* Text section:
▼▼▼

Background. Length of stay (LOS) is an important measure of hospital activity and health care utilization, but its empirical distribution is often positively skewed.
Objective. This study reviews the mean and median regression approaches for analyzing LOS, which have implications for service planning, resource allocation, and bed utilization.
Methods. The two approaches are applied to analyze hospital discharge data on cesarean delivery. Both models adjust for patient and health-related characteristics, and for the dependency of LOS outcomes nested within hospitals. The estimation methods are also compared in a simulation study.
Results. For the empirical application, the mean regression results are somewhat sensitive to the magnitude of trimming chosen. The identified factors from median regression, namely number of diagnoses, number of procedures, and payment classification, are robust to high-LOS outliers. The simulation experiment shows that median regression can outperform mean regression even when the response variable is moderately positively skewed.
Conclusion. Median regression appears to be a suitable alternative to analyze the clustered and positively skewed LOS, without transforming and trimming the data arbitrarily.
During the past decade, the reduction of in-patient stays and related resource use has become a major priority for public hospitals. Length of stay (LOS) is an important measure of health care utilization and determinant of hospitalization costs. Health care providers and hospital administrators are interested in early and accurate LOS predictions for both economic and organizational reasons. In addition to these aspects of quality control, there is also patient interest in anticipated dates of discharge. 1 Unfortunately, LOS guidelines are not rigorously evidence-based, but often drawn from benchmarking comparisons between institutions or group consensus rather than from epidemiologic data. 2
An understanding of factors influencing in-patient LOS can help clinicians optimize care, rationalize their medical practice, assist administrators for budget planning and resource allocation, and potentially improve patient satisfaction and quality of care. 3,4 Moreover, hospital performances, in terms of LOS, are not directly comparable without adjustment for patient casemix. 5 But the skewness of the LOS variable poses a problem for statistical modeling and analysis. 6 It is well known that the empirical distribution of LOS is positively skewed and varies considerably across Diagnosis Related Groups (DRG). However, trimming methods to discriminate outliers from normal-stays are determined arbitrarily and without theoretical support. 7 In pediatric LOS, for example, outliers are sometimes defined as the 2% of discharges with the longest LOS, although the choice was somewhat arbitrary but has been applied by others in the analysis of administrative data. 2 The objective of trimming coupled with transformation is to minimize the effects of extreme outliers and to attain the normality assumption on the LOS distribution. Selecting an appropriate threshold for exclusion can be further complicated because of multiple diagnoses, some with limited sample sizes (number of discharges), so that a uniform cutoff is difficult to apply in practice.

▲▲▲

* Stored records:
▼▼▼

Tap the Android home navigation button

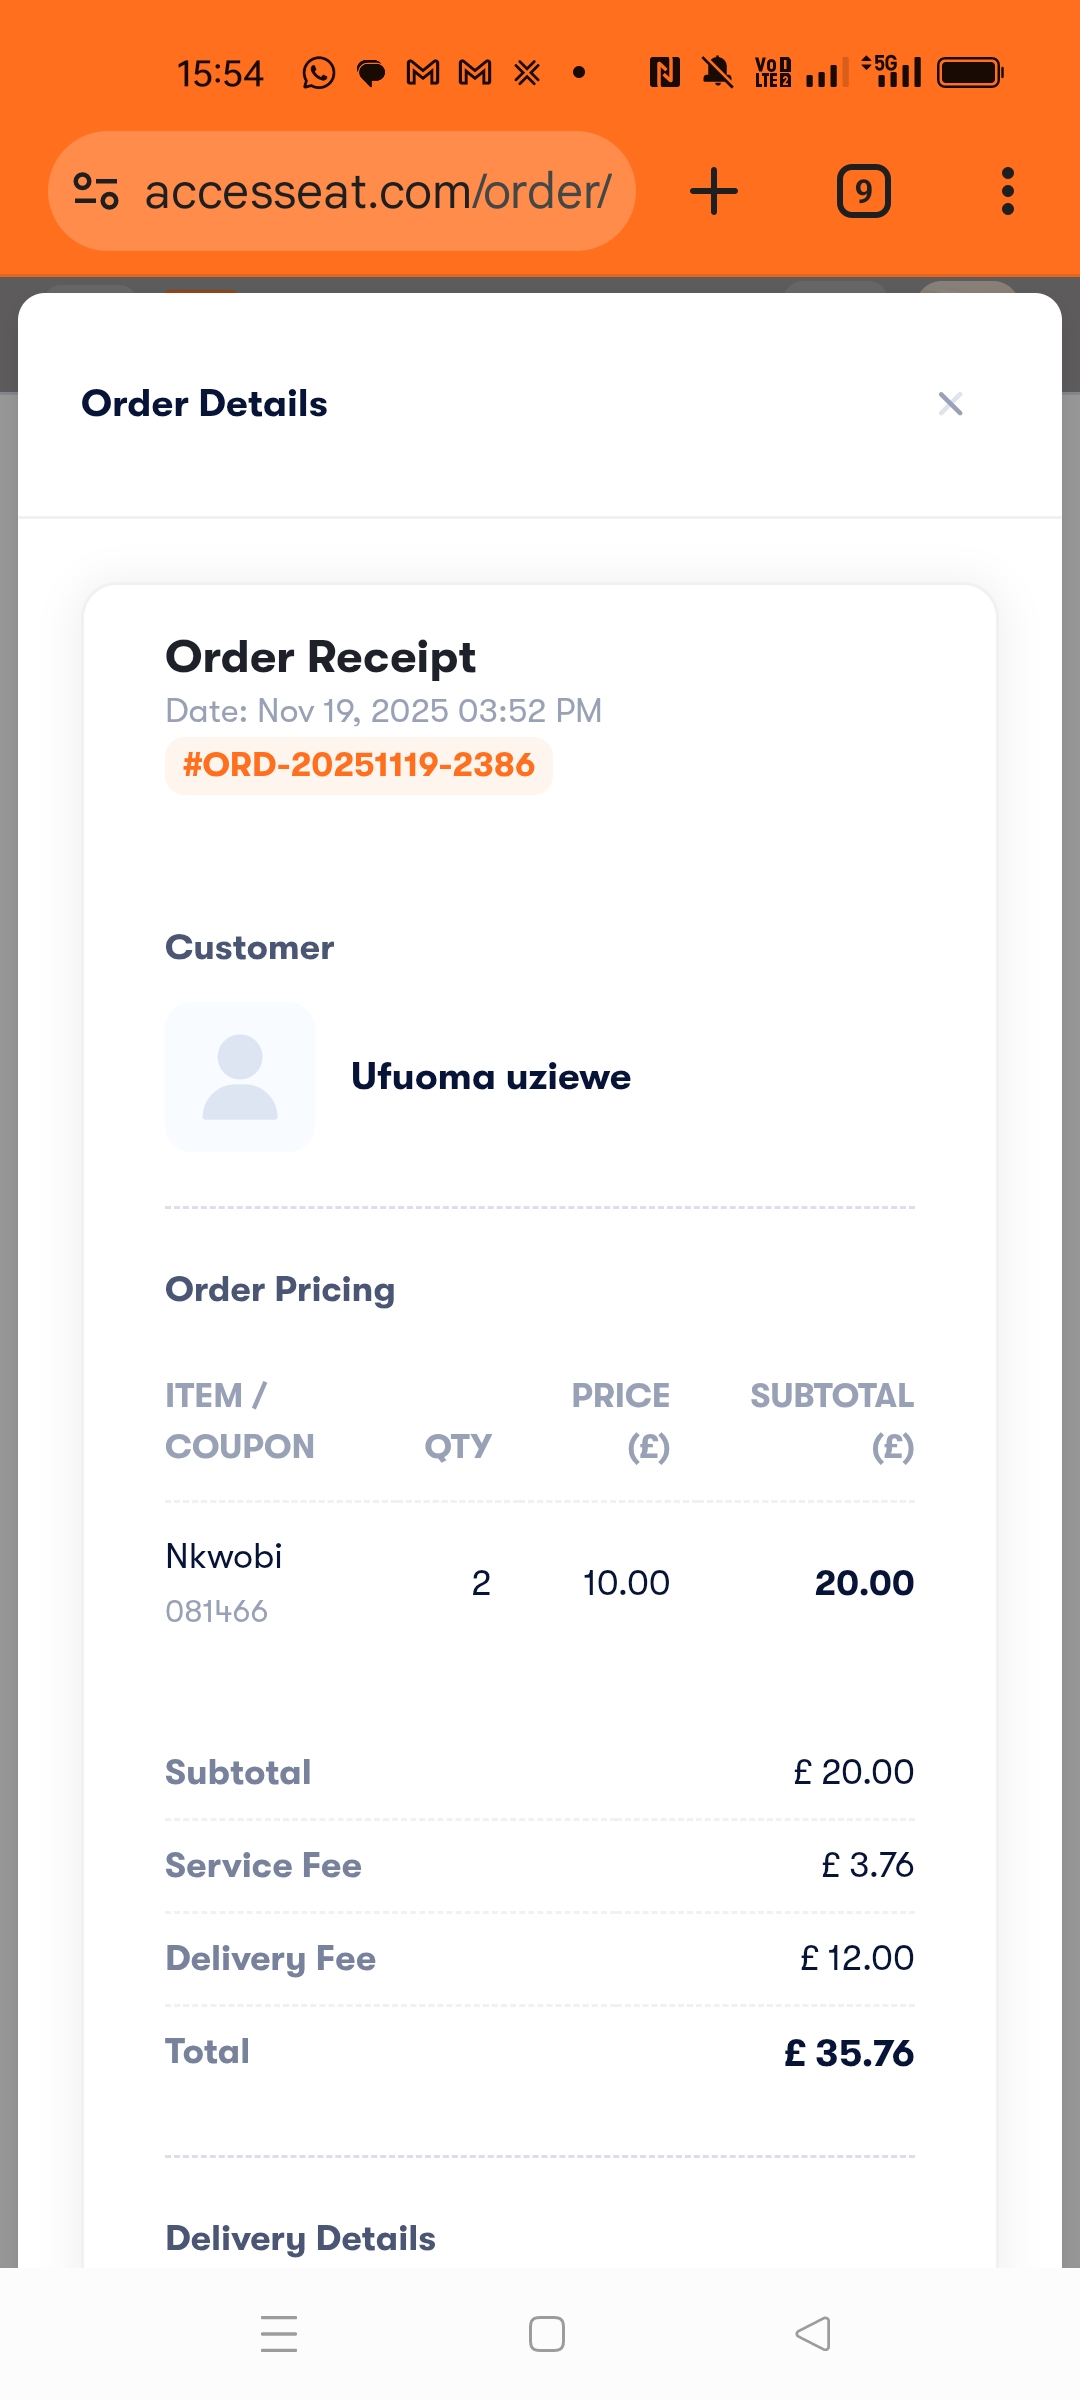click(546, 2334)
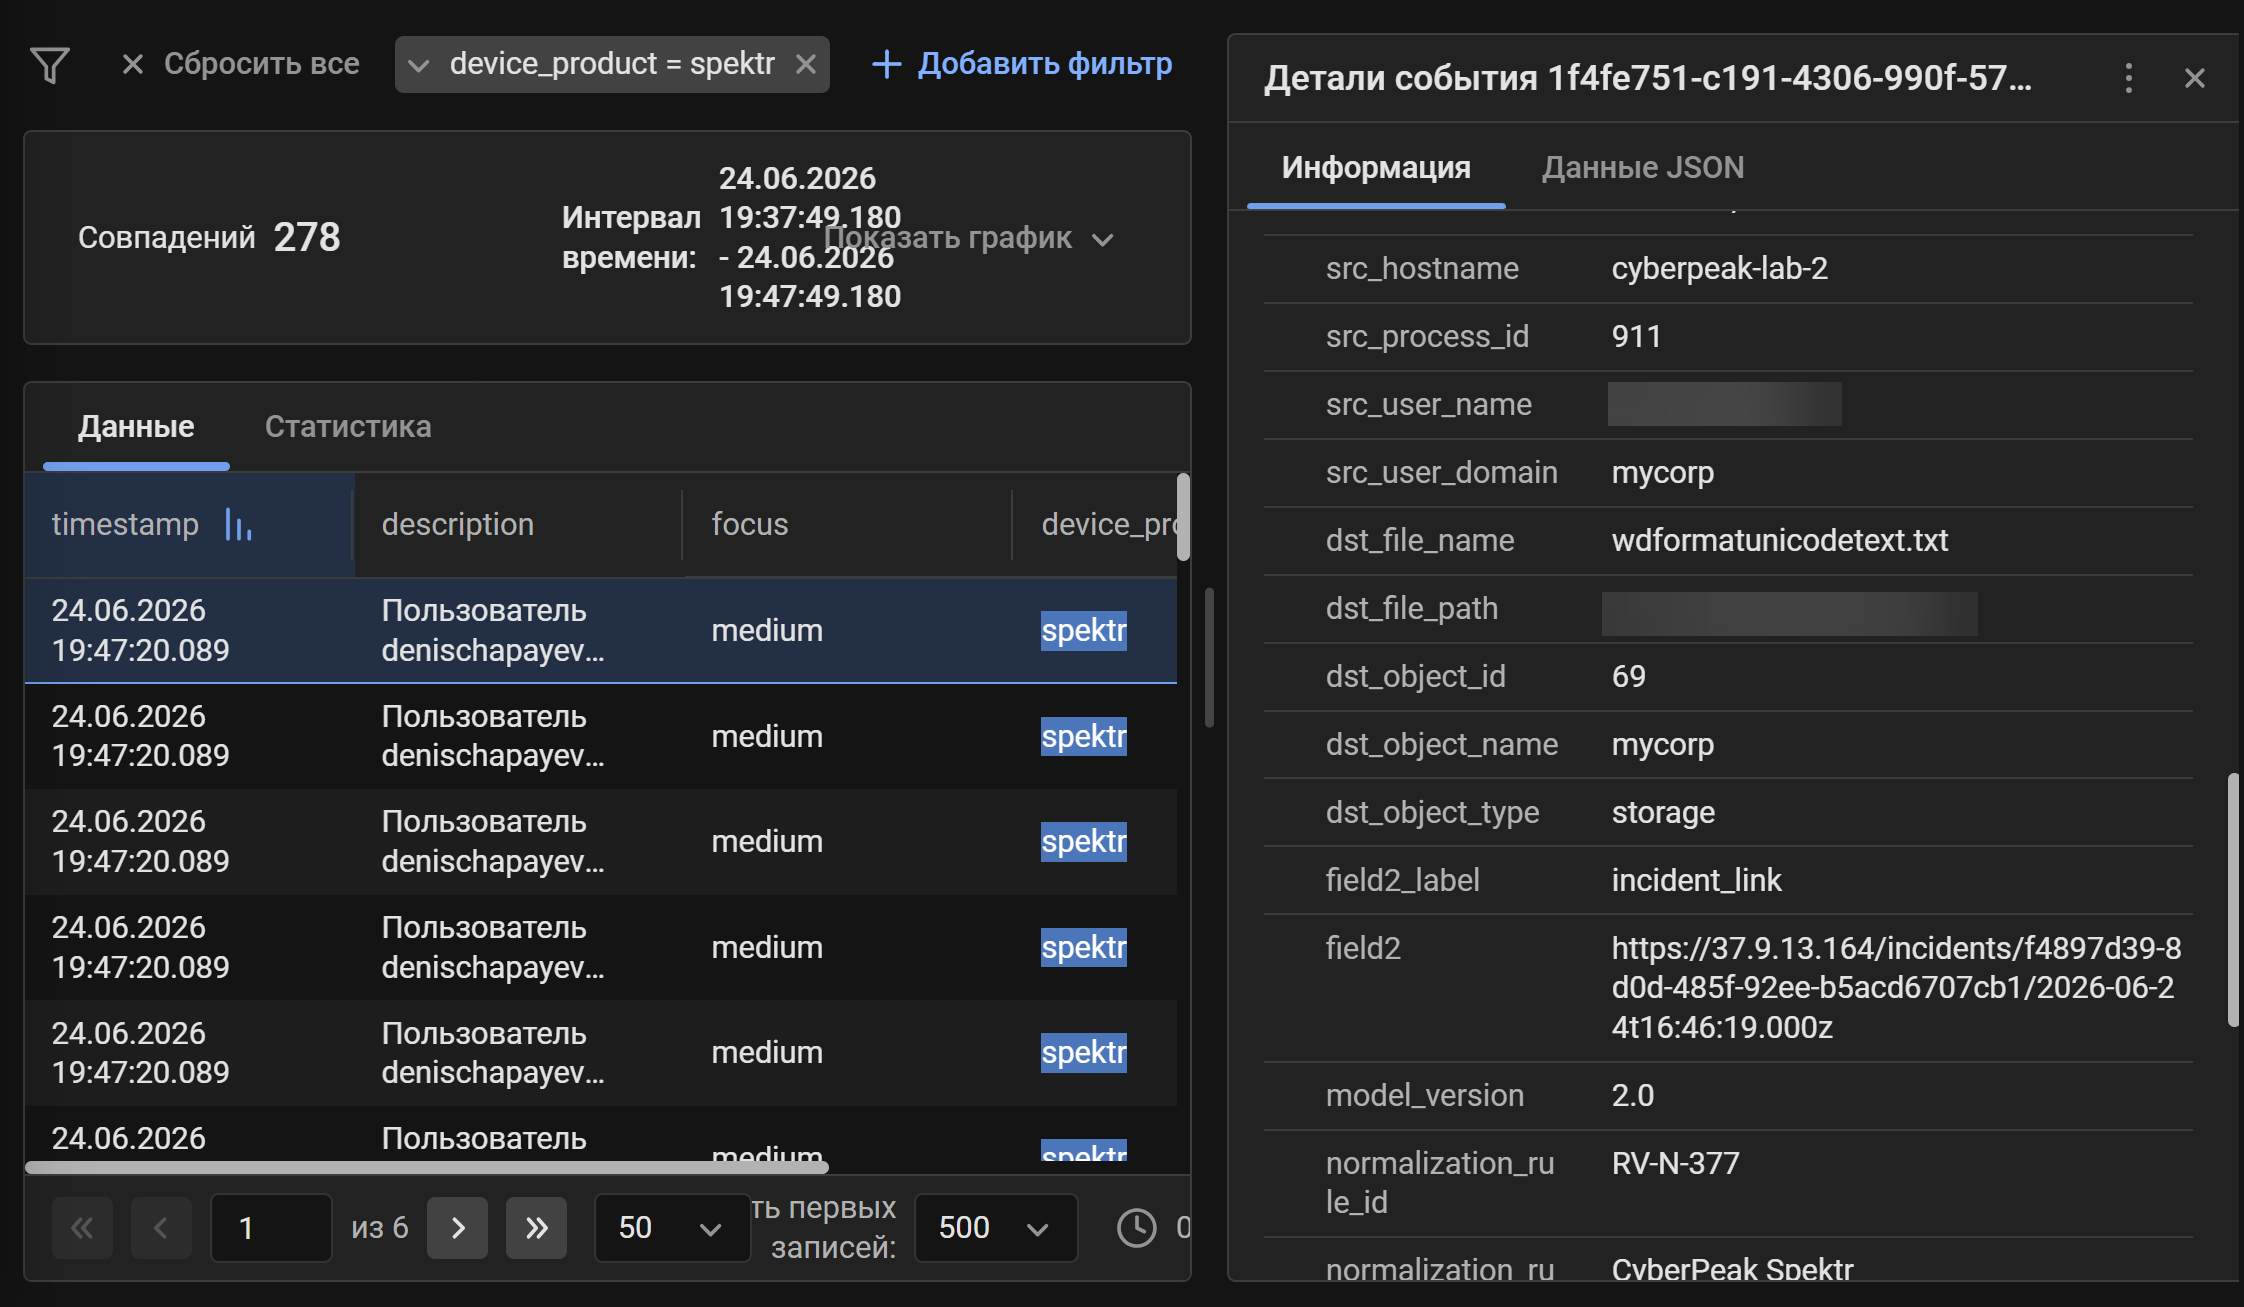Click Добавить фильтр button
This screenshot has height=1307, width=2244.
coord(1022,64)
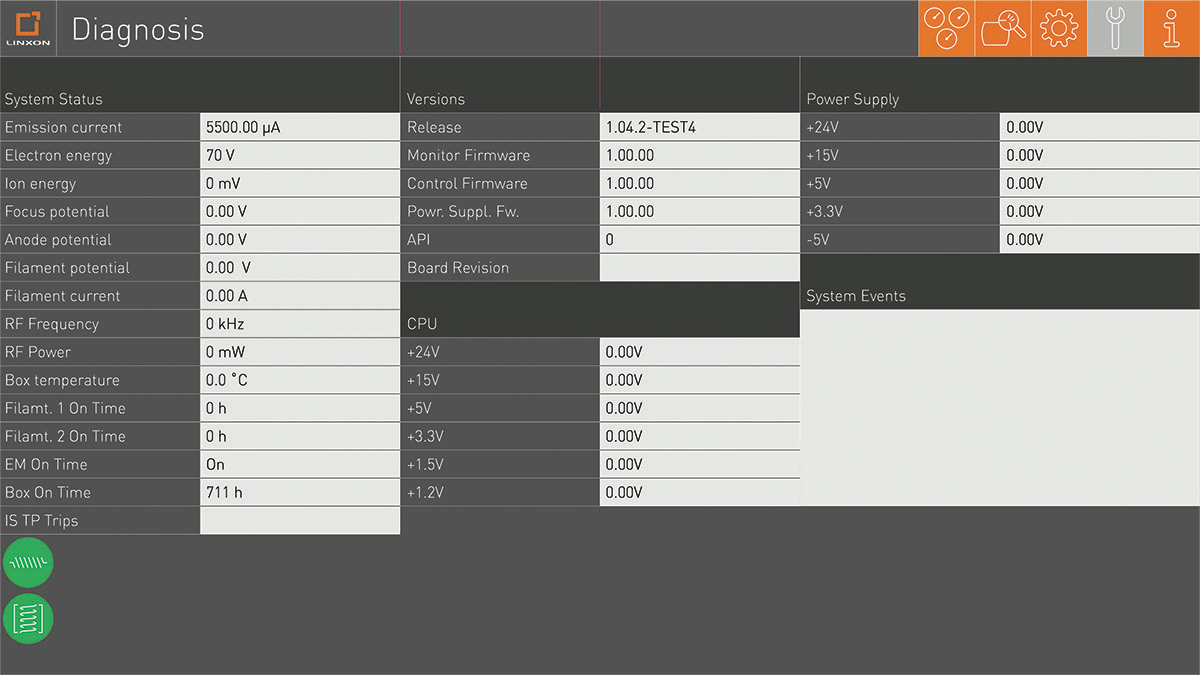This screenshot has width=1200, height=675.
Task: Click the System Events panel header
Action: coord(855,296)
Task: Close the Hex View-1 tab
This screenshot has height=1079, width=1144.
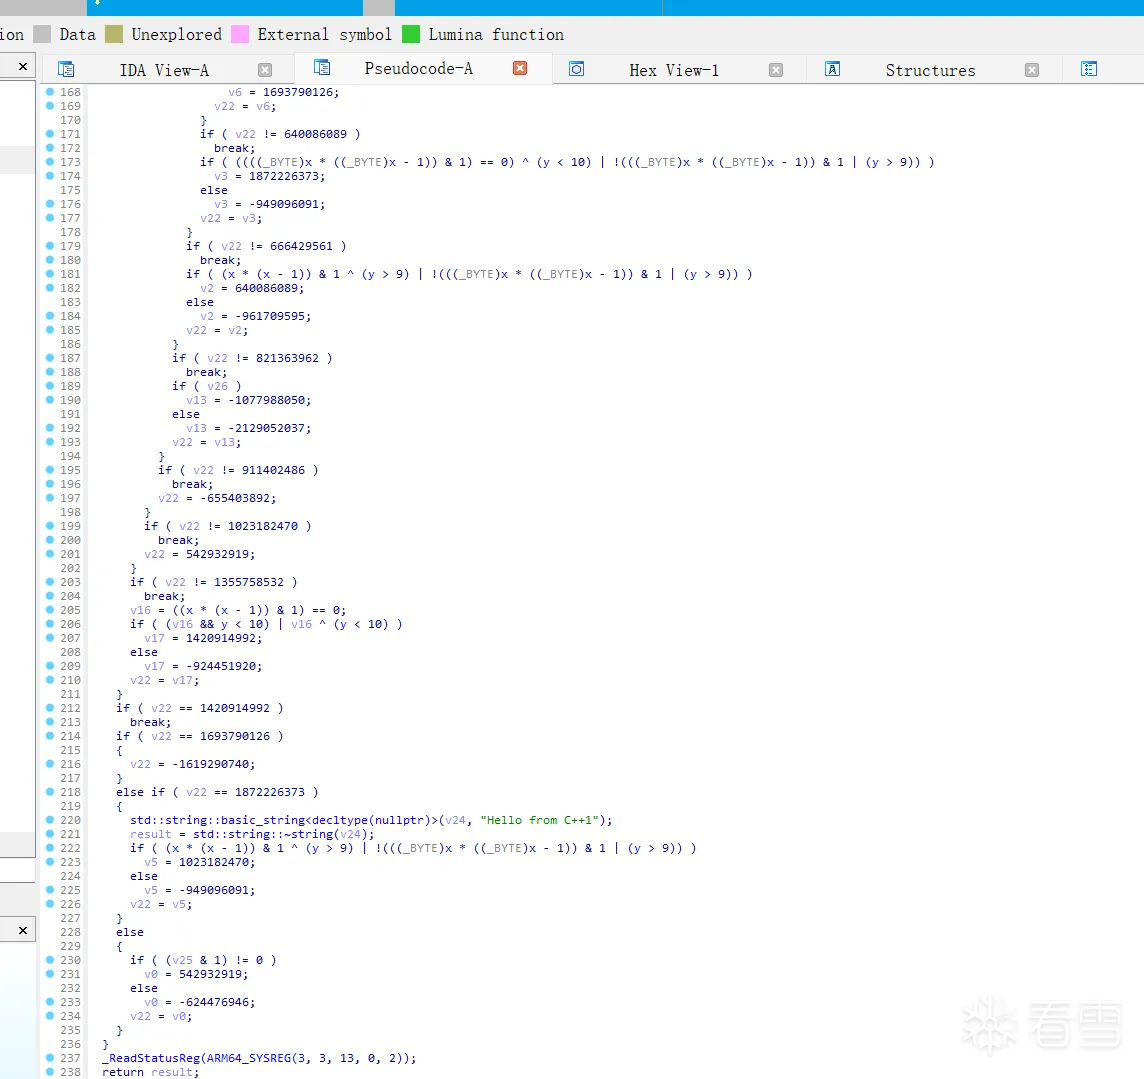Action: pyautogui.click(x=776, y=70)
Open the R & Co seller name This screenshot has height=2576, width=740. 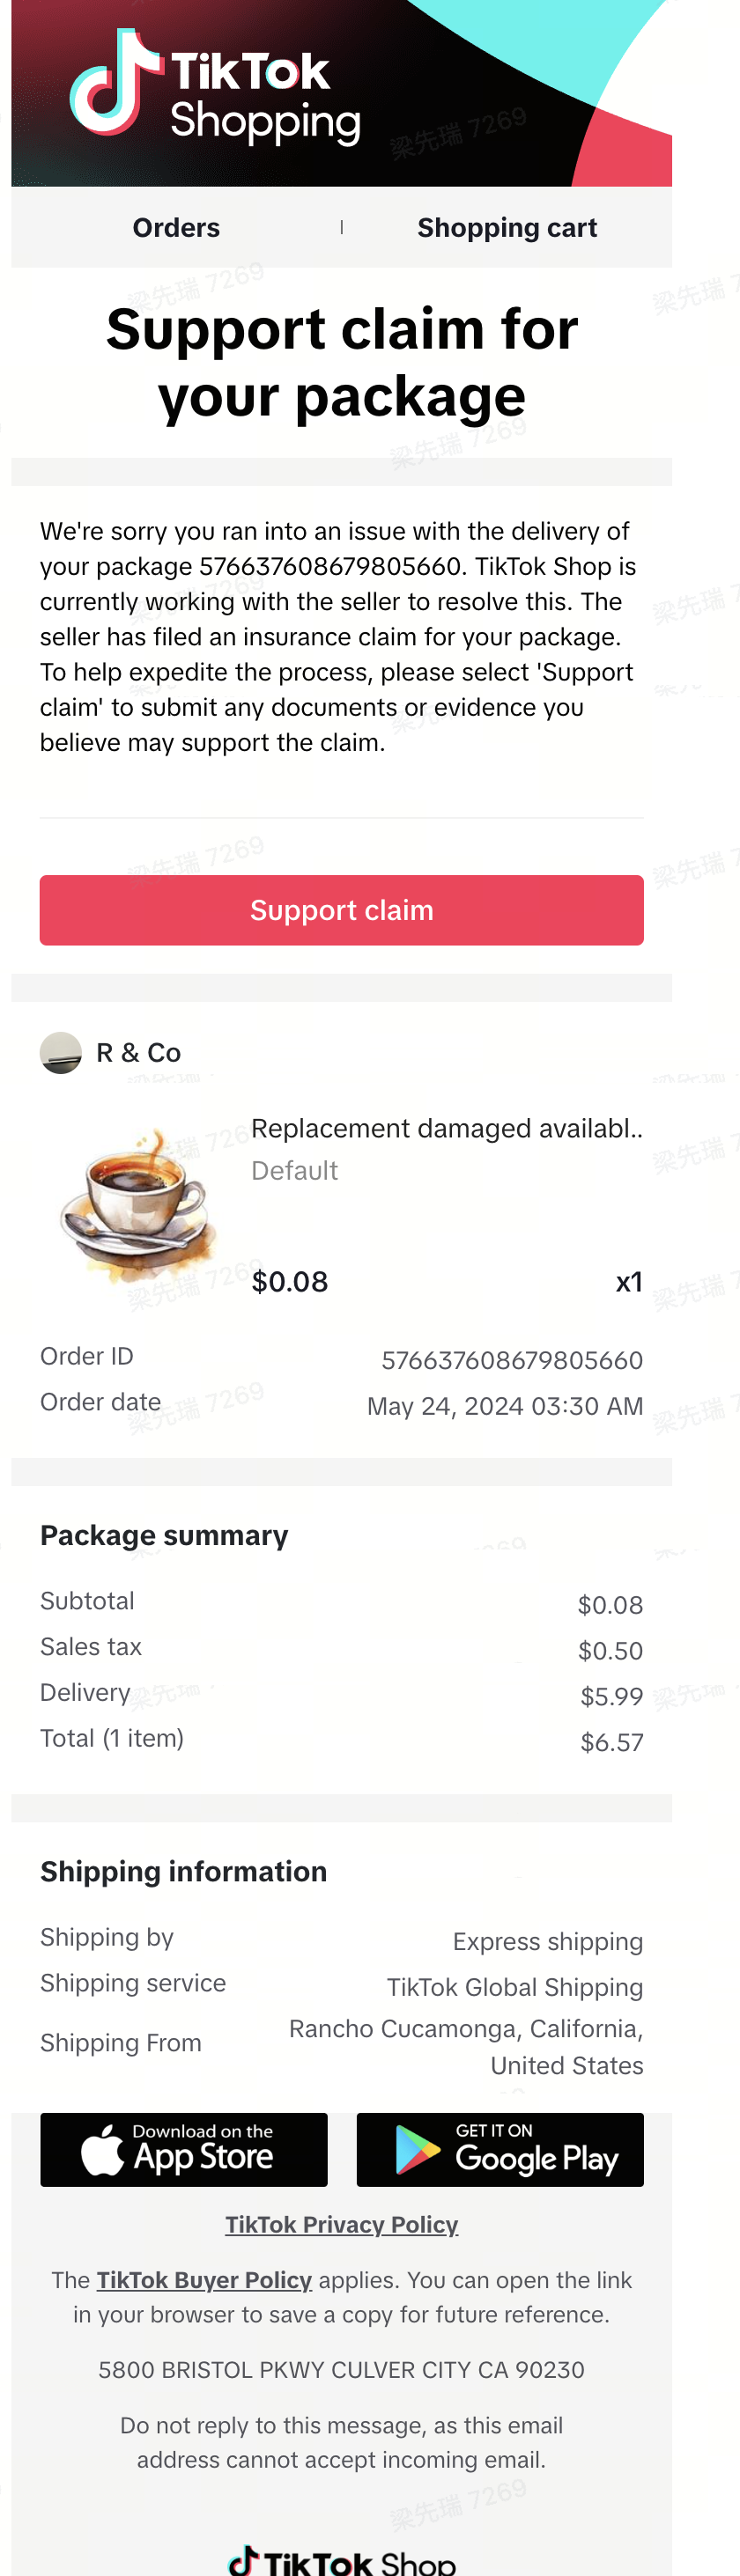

▲▲▲

* Action item A:
Answer these questions about the text on hospital length of stay, one per line:
(i) Which three factors identified by median regression are robust to high-LOS outliers?
(ii) The two regression approaches were applied to hospital discharge data on what type of delivery?
(iii) In pediatric LOS, how are outliers sometimes defined?
* Action item B: Translate this sentence from the text on hospital length of stay into Spanish: "Length of stay (LOS) is an important measure of health care utilization and determinant of hospitalization costs."
* Action item C: Carry on the text on hospital length of stay, starting right after its final sentence.
The data has nothing to do with the text.

* Written answer A:
(i) Number of diagnoses, number of procedures, and payment classification.
(ii) Cesarean delivery.
(iii) As the 2% of discharges with the longest LOS.

* Written answer B: La duración de la estancia (LOS) es una medida importante de la utilización de la atención médica y un factor determinante de los costos de hospitalización.

* Written answer C:
For highly positively skewed LOS data, which are common for complex diagnoses or conditions, the sample mean often exceeds the median dramatically. Federman et al 8 thus suggested predicting the median of psychiatric LOS. Although bivariate techniques such as rank-based methods have been widely used, relatively little attention has been paid to the robust multivariate techniques that do not rely on the normality assumption. This study reviews the mean and median regression approaches and compares their performances by a simulation experiment. An empirical data set on maternity LOS for cesarean delivery is used to illustrate their practical applications.